== Data to use

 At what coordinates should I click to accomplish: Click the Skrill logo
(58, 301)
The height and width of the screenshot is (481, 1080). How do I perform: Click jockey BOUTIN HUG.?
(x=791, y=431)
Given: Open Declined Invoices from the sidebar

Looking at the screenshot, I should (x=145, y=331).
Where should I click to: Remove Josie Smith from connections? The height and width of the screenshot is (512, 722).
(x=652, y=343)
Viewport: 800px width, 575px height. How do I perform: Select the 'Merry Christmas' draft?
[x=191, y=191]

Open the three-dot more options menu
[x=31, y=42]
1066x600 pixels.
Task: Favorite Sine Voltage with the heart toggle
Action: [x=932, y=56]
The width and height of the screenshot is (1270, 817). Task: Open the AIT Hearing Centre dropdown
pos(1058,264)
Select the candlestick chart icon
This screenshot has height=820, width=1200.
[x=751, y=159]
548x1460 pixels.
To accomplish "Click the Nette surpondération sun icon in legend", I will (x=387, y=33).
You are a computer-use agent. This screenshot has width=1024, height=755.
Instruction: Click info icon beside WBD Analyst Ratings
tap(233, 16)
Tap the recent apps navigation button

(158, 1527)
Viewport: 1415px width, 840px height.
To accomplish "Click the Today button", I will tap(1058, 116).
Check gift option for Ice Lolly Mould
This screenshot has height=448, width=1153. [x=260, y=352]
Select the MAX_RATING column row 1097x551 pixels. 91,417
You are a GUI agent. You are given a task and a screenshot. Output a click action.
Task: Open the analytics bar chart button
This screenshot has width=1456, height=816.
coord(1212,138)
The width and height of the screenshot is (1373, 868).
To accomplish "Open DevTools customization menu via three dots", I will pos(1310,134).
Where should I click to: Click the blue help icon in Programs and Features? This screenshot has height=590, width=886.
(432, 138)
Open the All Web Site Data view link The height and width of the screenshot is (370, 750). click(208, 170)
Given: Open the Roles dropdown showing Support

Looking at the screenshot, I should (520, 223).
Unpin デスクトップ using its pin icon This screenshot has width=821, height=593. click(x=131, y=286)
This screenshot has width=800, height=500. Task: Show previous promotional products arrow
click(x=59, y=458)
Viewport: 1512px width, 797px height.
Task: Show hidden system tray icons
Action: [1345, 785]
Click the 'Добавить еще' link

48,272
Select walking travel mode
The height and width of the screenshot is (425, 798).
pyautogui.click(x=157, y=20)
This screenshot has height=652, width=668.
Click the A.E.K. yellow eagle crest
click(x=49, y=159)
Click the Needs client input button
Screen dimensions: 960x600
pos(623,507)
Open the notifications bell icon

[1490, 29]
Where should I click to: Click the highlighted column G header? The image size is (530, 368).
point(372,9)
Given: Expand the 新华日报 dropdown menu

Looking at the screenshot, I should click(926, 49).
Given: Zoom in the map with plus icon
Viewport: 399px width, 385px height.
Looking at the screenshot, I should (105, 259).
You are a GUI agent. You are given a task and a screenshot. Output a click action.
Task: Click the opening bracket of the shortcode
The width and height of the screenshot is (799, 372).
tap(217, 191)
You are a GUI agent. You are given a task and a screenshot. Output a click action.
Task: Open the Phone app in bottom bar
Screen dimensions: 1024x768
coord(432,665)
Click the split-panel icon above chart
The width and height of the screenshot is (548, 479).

====

Work to complete
What you return must match the records above exactly, line for line.

Response box
 At what coordinates should I click to accomplish: Click the Skrill logo
(58, 301)
The height and width of the screenshot is (481, 1080). How do I perform: Click jockey BOUTIN HUG.?
(x=791, y=431)
Given: Open Declined Invoices from the sidebar

Looking at the screenshot, I should (x=145, y=331).
Where should I click to: Remove Josie Smith from connections? The height and width of the screenshot is (512, 722).
(x=652, y=343)
Viewport: 800px width, 575px height. How do I perform: Select the 'Merry Christmas' draft?
[x=191, y=191]

Open the three-dot more options menu
[x=31, y=42]
1066x600 pixels.
Task: Favorite Sine Voltage with the heart toggle
Action: [x=932, y=56]
The width and height of the screenshot is (1270, 817). Task: Open the AIT Hearing Centre dropdown
pos(1058,264)
Select the candlestick chart icon
This screenshot has height=820, width=1200.
[x=751, y=159]
548x1460 pixels.
To accomplish "Click the Nette surpondération sun icon in legend", I will (x=387, y=33).
You are a computer-use agent. This screenshot has width=1024, height=755.
Instruction: Click info icon beside WBD Analyst Ratings
tap(233, 16)
Tap the recent apps navigation button

(158, 1527)
Viewport: 1415px width, 840px height.
To accomplish "Click the Today button", I will tap(1058, 116).
Check gift option for Ice Lolly Mould
This screenshot has height=448, width=1153. [x=260, y=352]
Select the MAX_RATING column row 1097x551 pixels. 91,417
You are a GUI agent. You are given a task and a screenshot. Output a click action.
Task: Open the analytics bar chart button
This screenshot has width=1456, height=816.
coord(1212,138)
The width and height of the screenshot is (1373, 868).
To accomplish "Open DevTools customization menu via three dots", I will pos(1310,134).
Where should I click to: Click the blue help icon in Programs and Features? This screenshot has height=590, width=886.
(432, 138)
Open the All Web Site Data view link The height and width of the screenshot is (370, 750). click(208, 170)
Given: Open the Roles dropdown showing Support

Looking at the screenshot, I should (520, 223).
Unpin デスクトップ using its pin icon This screenshot has width=821, height=593. click(x=131, y=286)
This screenshot has width=800, height=500. Task: Show previous promotional products arrow
click(x=59, y=458)
Viewport: 1512px width, 797px height.
Task: Show hidden system tray icons
Action: [1345, 785]
Click the 'Добавить еще' link

48,272
Select walking travel mode
The height and width of the screenshot is (425, 798).
pyautogui.click(x=157, y=20)
This screenshot has height=652, width=668.
Click the A.E.K. yellow eagle crest
click(x=49, y=159)
Click the Needs client input button
Screen dimensions: 960x600
pos(623,507)
Open the notifications bell icon

[1490, 29]
Where should I click to: Click the highlighted column G header? The image size is (530, 368).
point(372,9)
Given: Expand the 新华日报 dropdown menu

Looking at the screenshot, I should click(926, 49).
Given: Zoom in the map with plus icon
Viewport: 399px width, 385px height.
Looking at the screenshot, I should (105, 259).
You are a GUI agent. You are given a task and a screenshot. Output a click action.
Task: Click the opening bracket of the shortcode
The width and height of the screenshot is (799, 372).
tap(217, 191)
You are a GUI agent. You are given a task and a screenshot. Output a click action.
Task: Open the Phone app in bottom bar
Screen dimensions: 1024x768
coord(432,665)
Click the split-panel icon above chart
The width and height of the screenshot is (548, 479).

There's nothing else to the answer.